Neyazi Belal, Haghikia Aiden, Mawrin Christian, Hattingen Elke, Vordermark Dirk, Sandalcioglu I Erol
University Clinic for Neurosurgery, Otto-von-Guericke Universität, Magdeburg; University Department of Neurology, Otto-von-Guericke Universität, Magdeburg; Department of Neuropathology, Otto-von-Guericke Universität, Magdeburg; Department of Neuroradiology, University Hospital Frankfurt, Frankfurt am Main; University Clinic for Radiation Therapy, Otto-von-Guericke Universität, Magdeburg; Department of Radiotherapy, Faculty of Medicine, Martin Luther University Halle-Wittenberg, Halle (Saale).
Dtsch Arztebl Int. 2024 Dec 13;121(25):840-846. doi: 10.3238/arztebl.m2024.0213.

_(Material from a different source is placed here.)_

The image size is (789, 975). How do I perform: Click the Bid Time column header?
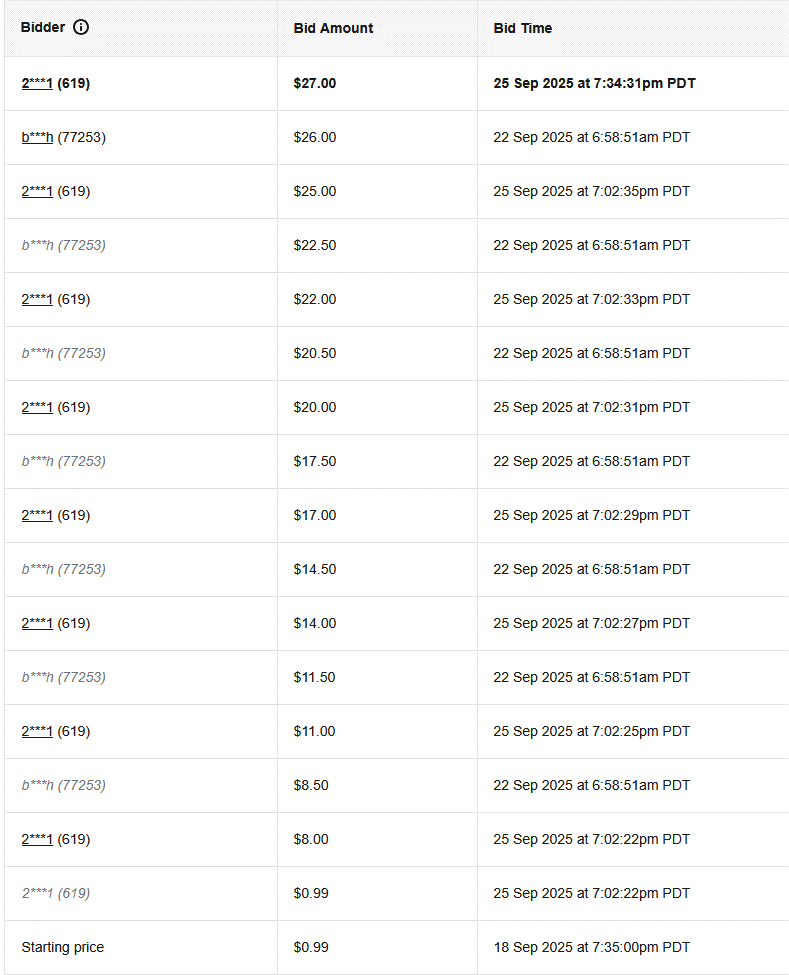(x=522, y=28)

Intramedullary tumors are a subgroup of spinal tumors and are associated with high morbidity and mortality. The estimated incidence of spinal tumors in general is 0.74 to 1.6 per 100 000 persons per year, with intramedullary tumors making up 10% to 30% of the total. The diagnosis is often delayed because of the insidious onset of symptoms, which are often nonspecific at first.
This review is based on pertinent publications about intramedullary tumors that were retrieved by a selective search in the PubMed database.

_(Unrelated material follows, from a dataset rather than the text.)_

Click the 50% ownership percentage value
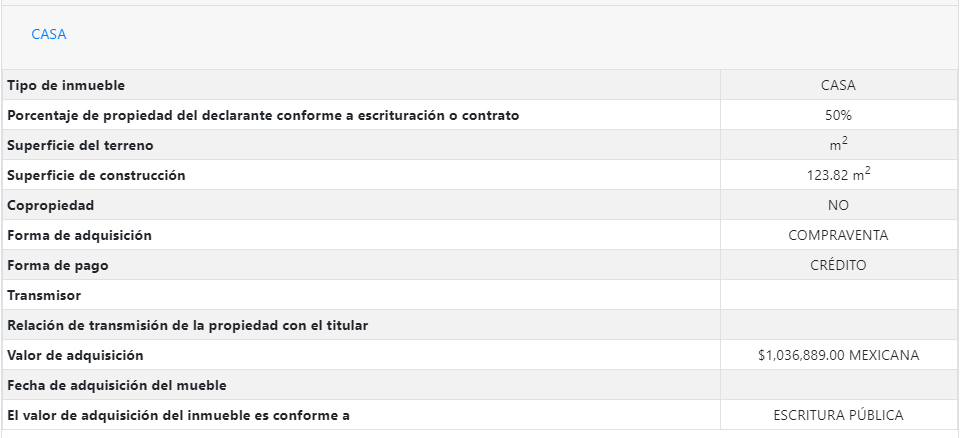The image size is (964, 438). pyautogui.click(x=838, y=116)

Intramedullary tumors often cause diffuse neurologic symptoms of gradually increasing severity, progressing, in advanced cases, to a complete spinal cord transection syndrome. Magnetic resonance imaging of the spine without and with intravenous contrast is the standard diagnostic technique. The histopathological origin of most intramedullary tumors is from glial cells, but other types of intramedullary tumor exist as well. The primary treatment of all intramedullary tumors is surgical resection. 9% to 34% of patients may experience a worse neurological deficit after surgery than before, but such problems resolve completely in 25% to 41% of cases. The extent of resection is the main factor affecting the risk of tumor recurrence and progression. The extent of resection also determines the possible indication for adjuvant treatment, which is needed, in particular, for high-grade and subtotally resected tumors, and for those that display progression. The treatment of intramedullary tumors is based on case series, retrospective analyses, and case reports, as randomized trials are lacking.
Patients with intramedullary tumors should be cared for, as much as possible, in the setting of prospective, uniform studies of their spontaneous course and the outcomes after treatment. This will yield better evidence on the treatment of these tumors in the future.
髓内肿瘤是脊柱肿瘤的一个亚组,与高发病率和死亡率相关。一般来说,脊柱肿瘤的估计发病率为每年每10万人中有0.74至1.6例,髓内肿瘤占总数的10%至30%。由于症状隐匿起病,且起初往往不具有特异性,诊断常常延迟。
本综述基于通过在PubMed数据库中进行选择性检索获得的有关髓内肿瘤的相关出版物。
髓内肿瘤常引起严重程度逐渐增加的弥漫性神经症状,在晚期病例中进展为完全性脊髓横断综合征。脊柱的磁共振成像(有无静脉造影剂)是标准的诊断技术。大多数髓内肿瘤的组织病理学起源是神经胶质细胞,但也存在其他类型的髓内肿瘤。所有髓内肿瘤的主要治疗方法是手术切除。9%至34%的患者术后神经功能缺损可能比术前更严重,但在25%至41%的病例中此类问题可完全解决。切除范围是影响肿瘤复发和进展风险的主要因素。切除范围还决定了辅助治疗的可能指征,特别是对于高级别和次全切除的肿瘤以及那些出现进展的肿瘤。由于缺乏随机试验,髓内肿瘤的治疗基于病例系列、回顾性分析和病例报告。
髓内肿瘤患者应尽可能在前瞻性、统一的研究背景下接受治疗,研究其自然病程和治疗后的结果。这将为未来这些肿瘤的治疗提供更好的证据。